Monday, November 08, 2004

Musings on silly parental counting and on language

Since Otter's fifteen-month appointment, when the doctor asked how many words Otter could say, I've found myself obsessed with trying to keep rough track of his new words and signs. (I also keep track so that I can give periodic lists to his daycare provider, so that they'll have a clue what he's saying.) At latest count, he had over 100: more than 40 concepts where he knows both the signs and the words, at least 10 to 20 more where he knows the signs but can't say the words, and more than 40 words where he doesn't use or know the signs.

What does any of that prove? I want it to prove that we're doing something right, and I suppose in a way it does, except that lots of parents who are doing jobs as good as or better than G and I have kids (especially boys, apparently) have kids who speak (and/or sign) a lot less than this at this age.

I pointed this out to Otter this morning when he bounced up in bed at 6 am and started conversing, one word in each paragraph being discernible, and I said, somewhat ruefully(it was 6 am, remember?) "hey, you know a lot of small children--especially boys--can't say more than a few words at this age."

I do believe a lot of it is the signing. I believe Otter has a much easier time figuring out how to remember a concept when he has both word and sign for it. We also have a much easier time figuring out what he's saying when he has both: if one is unclear, he can use the other one.

Most often, though, he uses them interchangeably but not always together. He always uses the signs for hurt and help, and occasionally adds in the words. For hurt he more often says "owww", though he knows how to say "hurt".

While eating he focuses on using signs, perhaps because his mouth is busy.

At daycare, he uses some of both; they don't know all of the ones he uses but we've given them a list of the major ones.

It does seem as if the signs and words for new concepts are coming right on top of each other lately, which would tend to support the idea that having one makes the other easier somehow. And when motivated he learns signs much more quickly than words; he learned the sign for (veggie) burger in one try, whereas the word burger has made no appearance. (Instead he says "hot" while making the sign for burger.)

Conclusions? I'm not sure. I'd heard from other parents that their kids dropped the signs once they could say the words clearly; Otter doesn't do that. It makes me wonder if the parents stopped reinforcing the signs once they didn't need them, as Otter has shown no inclination to drop any of his. Or perhaps he'll start dropping them later.

I think he enjoys signing, and I know G and I love seeing him sign.
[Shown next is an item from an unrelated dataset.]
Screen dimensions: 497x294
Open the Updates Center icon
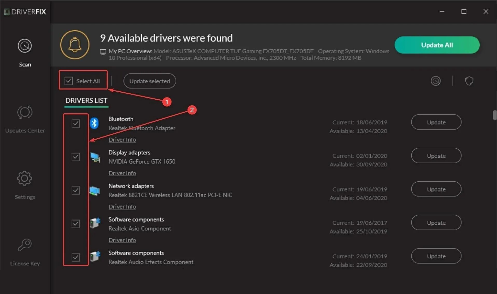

I would love for us to gradually learn enough to hold a real conversation; right now we have 150 or so scattered signs and we're doing very rudimentary "signed English", not real ASL. We (G and I) are essentially lost about ASL syntax; I want to spend some time figuring out how to put together sentences and whole ideas, not just one and two sign concepts.

Maybe on our next long car trip we can practice. Or I can practice and explain to G while G drives.